Два дня спустя, опять нежась на пляже, мы услышали обычную серию плохих новостей в промежутке между рок-н-роллами. Новое коммунистическое правительство Занзибара заявляло, что оно вовсе не подвергало пыткам и не казнило больше тысячи политзаключенных. На самом деле их освободили, но каким-то образом вся тысяча, как один, судя по всему, пропала по пути домой. Вьетнамский кризис все ухудшался, кое-где слышались голоса, что для стабилизации обстановки нужно послать туда американские войска. Где-то в Айове некто застрелил свою жену, троих детей и двоих соседей, полиция разыскивала его по всему Среднему Западу. В Нью-Йорке снова шла гангстерская война. В Филадельфии (а может, в Балтиморе) двенадцать человек погибли при пожаре многоквартирного дома.
Наконец новости кончились, и радио подарило нам «Битлз», «Сьюпримз», «Бич Бойз», Мэри Уэллз, Роя Орбисона, «Дикси Капе», Дж. Фрэнка Уилсона, Инее Фоке, Элвиса, Яна и Дина, «Ронеттс», «Ширела», Джерри Ли Льюиса, Хэнка Бэлларда – все то, что надо, все настоящее и волшебное. Но я как-то не мог включиться в музыку, как включался всегда. В моем сознании, погребенный под музыкой, звучал голос диктора, читающего литанию убийств, увечий, катастроф и войны – что-то наподобие той версии «Безмолвных ночей», которую несколькими годами позже запишут Саймон и Гарфункель.
Небо было, как и всегда, голубым. Солнце никогда не грело сильнее, с залива никогда не долетало более приятной прохлады. И все же я не мог выдавить ни капли веселья из всех радостей этого дня.
Голос этого чертового диктора все так же эхом отзывался у меня в голове. Я не мог отыскать ручку, чтобы отключить его.

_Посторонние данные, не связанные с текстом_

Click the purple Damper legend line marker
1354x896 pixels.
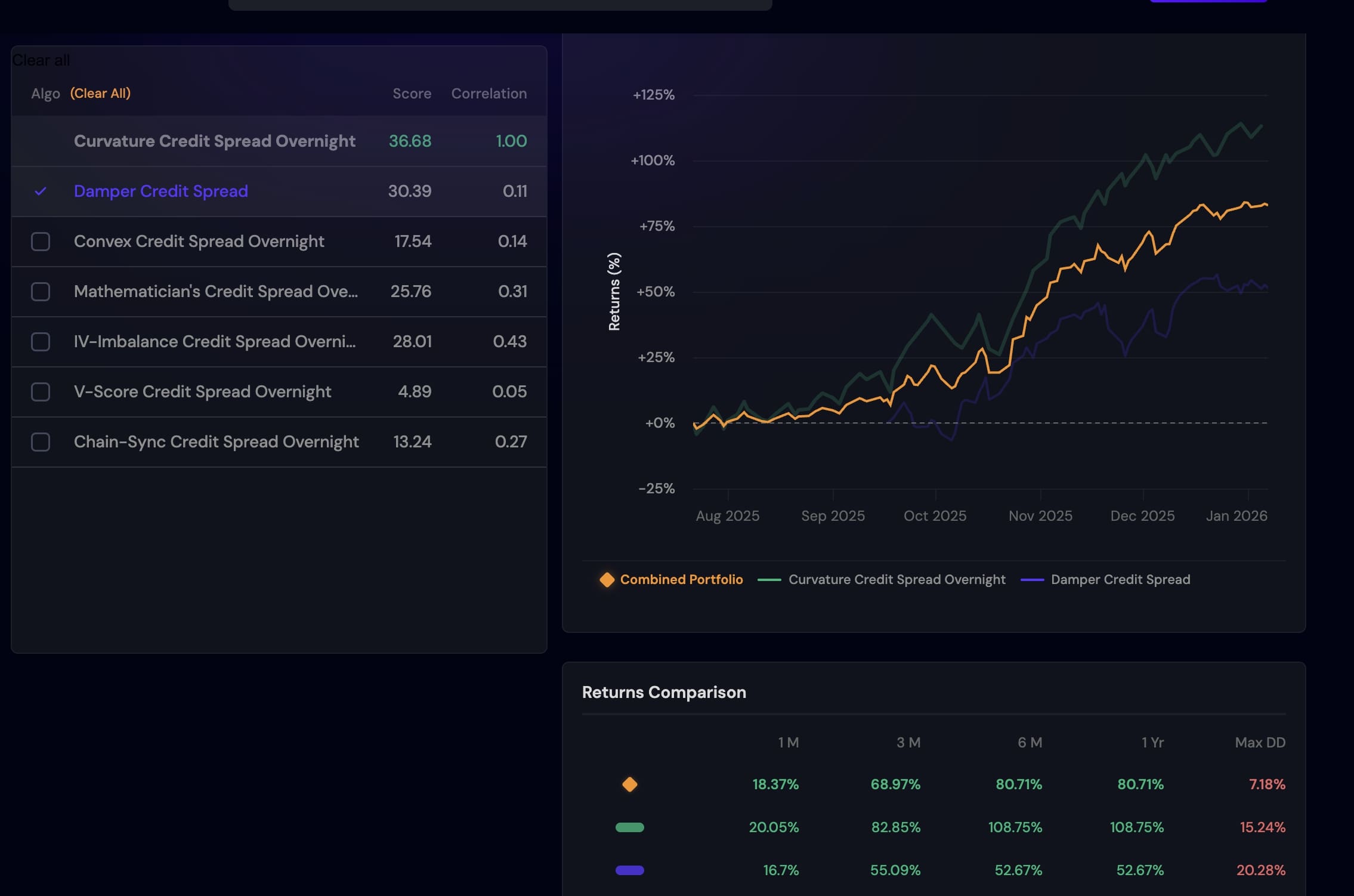coord(1032,580)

Тем вечером мы поели в величайшем из маленьких итальянских ресторанчиков. Райа сказала, что еда была восхитительная. Мы выпили слишком много хорошего вина.
Позже, в постели, мы занялись любовью. Мы достигли вершины наслаждения. День прошел великолепно.

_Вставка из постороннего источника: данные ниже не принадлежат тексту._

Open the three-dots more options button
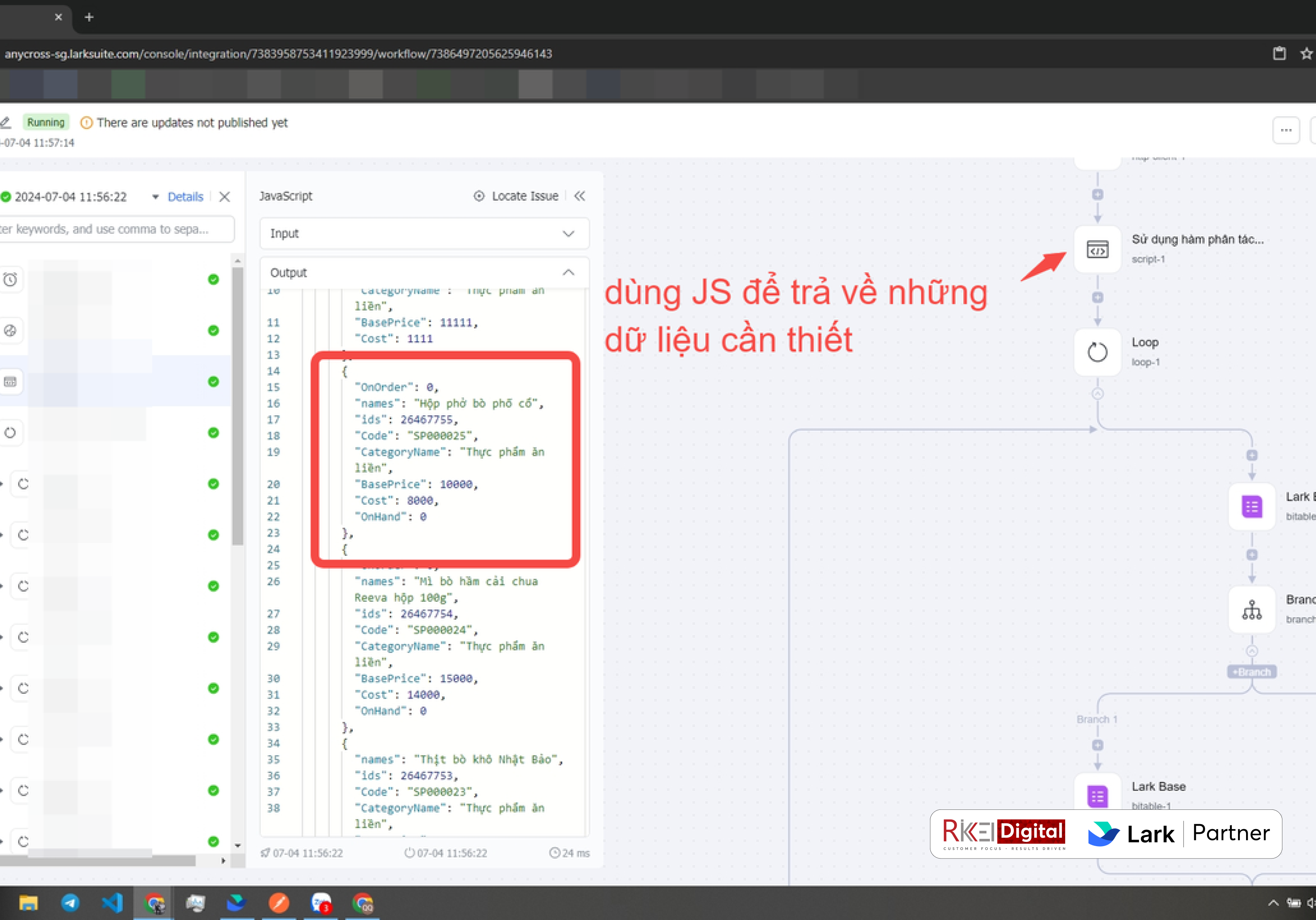The width and height of the screenshot is (1316, 920). coord(1285,130)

Утром небо снова было голубым, солнце жарким, бриз освежающим – и снова это все было каким-то плоским, лишенным радости.
Во время пикника на пляже я сказал:
– Она может быть мертва, но она не должна быть забыта.

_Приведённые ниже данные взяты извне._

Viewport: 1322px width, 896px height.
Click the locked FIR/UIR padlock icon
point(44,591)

Разыгрывая невинность, Райа взглянула на меня, оторвавшись от картофельных чипсов, и поинтересовалась:
– Кто?
– Сама знаешь кто.
– Китти Дженовезе, – сказала она.
– Черт, – сказал я. – Я в самом деле хочу просто опустить рога, закутать нас в безопасность ярмарки и прожить жизнь вместе.
– Но мы не можем?
Я покачал головой и вздохнул.
– Знаешь, занятное мы племя. По большей части далеко не восторг. И наполовину не то, какими надеялся видеть нас бог, когда сунул руки в глину и начал лепить нас. Но у нас есть два великих дара. Любовь, конечно же. Любовь. То есть сострадание и сочувствие. Но, черт побери, второй наш дар – такое же проклятие, как и благословение. Назовем его совестью.
Райа улыбнулась, нагнулась над корзинкой с едой и поцеловала меня.
– Я люблю тебя, Слим.
– И я люблю тебя.
Солнце было превосходное.
Это был год, когда несравненный Луи Армстронг записал «Хелло, Долли». Песней номер один года была «Я хочу держать тебя за руку» «Битлз», и Барбра Стрейзанд дебютировала в «Смешной девчонке» на Бродвее. Томас Бергер опубликовал «Маленького большого человека», а Одри Хепберн и Рекс Гаррисон блистали в «Моей прекрасной леди» на голубом экране. Мартин Лютер Кинг-младший и движение за гражданские права были большой новостью. В одном из баров в Сан-Франциско впервые был показан стриптиз. Это был год, когда арестовали Бостонского Душителя, год, когда «Келлогг» предложил булочки «поп-тарт» для вашего тостера, год, когда «Форд мотор компани» продала первый «Мустанг». Это был год, когда «Сент-Луис кардиналз» выиграли в чемпионате по бейсболу у «Янкиз», и это был год, когда полковник Сандерс продал свою ресторанную сеть, но это не был год, когда закончилась наша тайная война с гоблинами.